YOUR ASSIGNMENT:
Give back the full listing verbatim, apart from its images.

THE DATA:
┏━━

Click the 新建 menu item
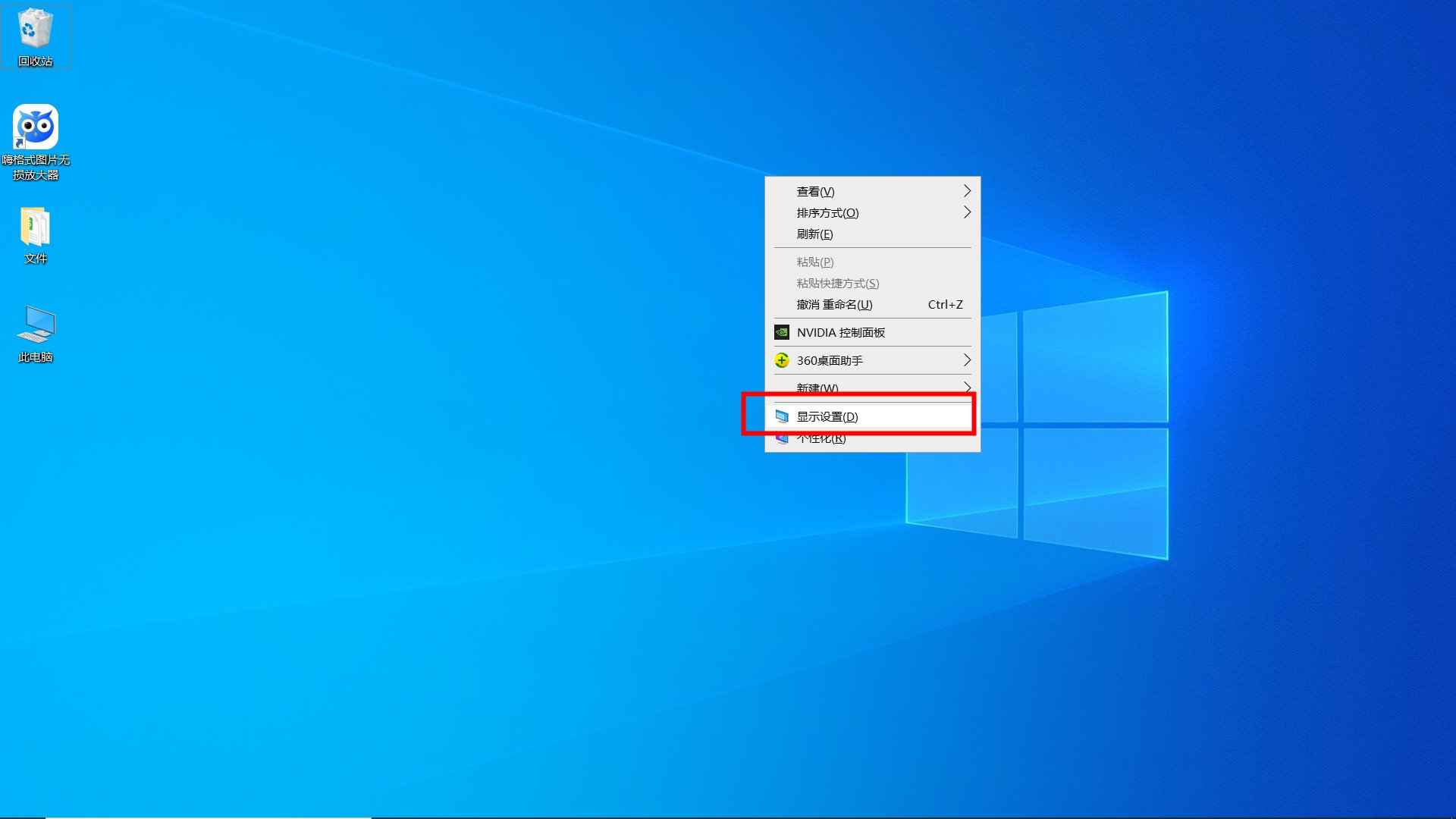Image resolution: width=1456 pixels, height=819 pixels. 816,388
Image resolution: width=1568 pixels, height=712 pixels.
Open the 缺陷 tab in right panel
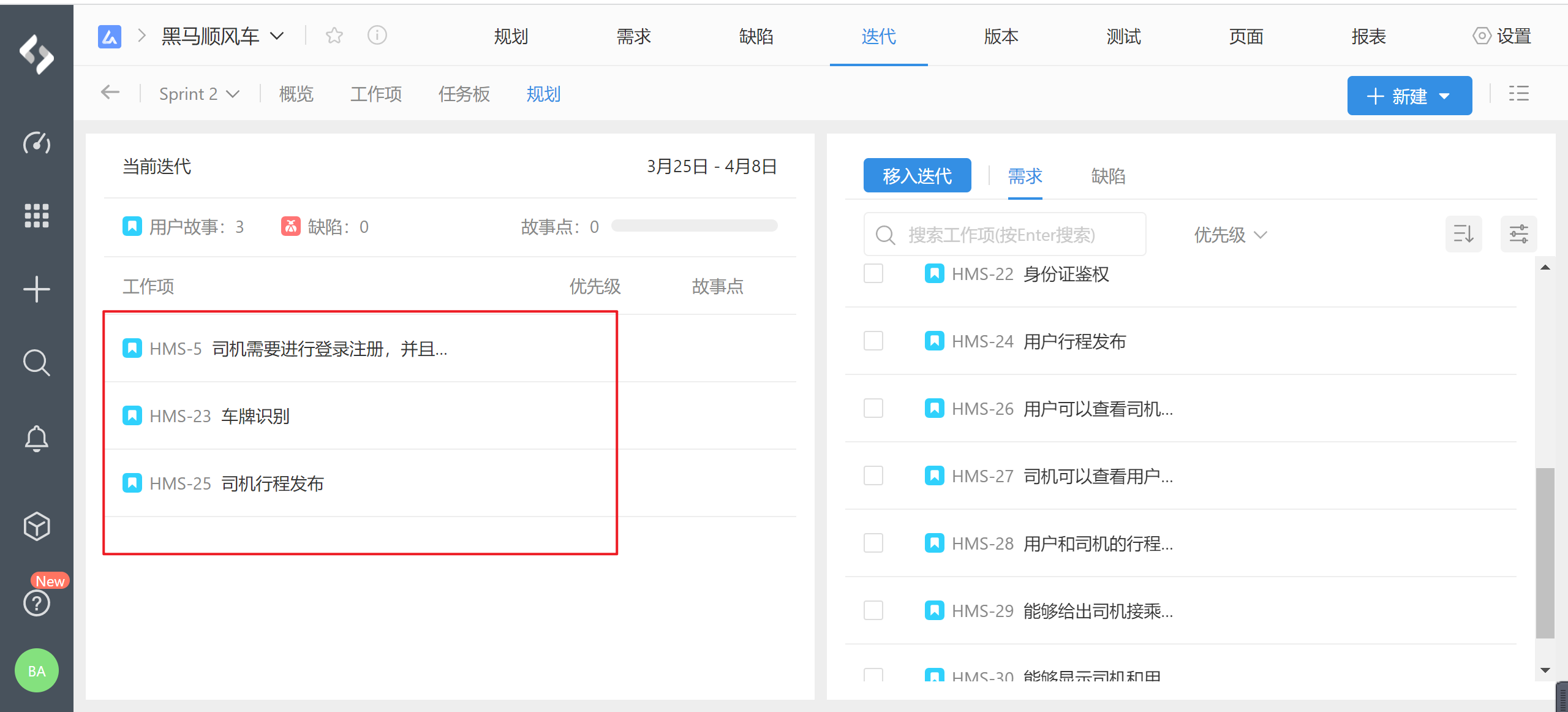pos(1108,176)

┗━━

ANSWER FOR THE TASK:
Click the 新建 menu item
Image resolution: width=1456 pixels, height=819 pixels. 816,388
Image resolution: width=1568 pixels, height=712 pixels.
Open the 缺陷 tab in right panel
pos(1108,176)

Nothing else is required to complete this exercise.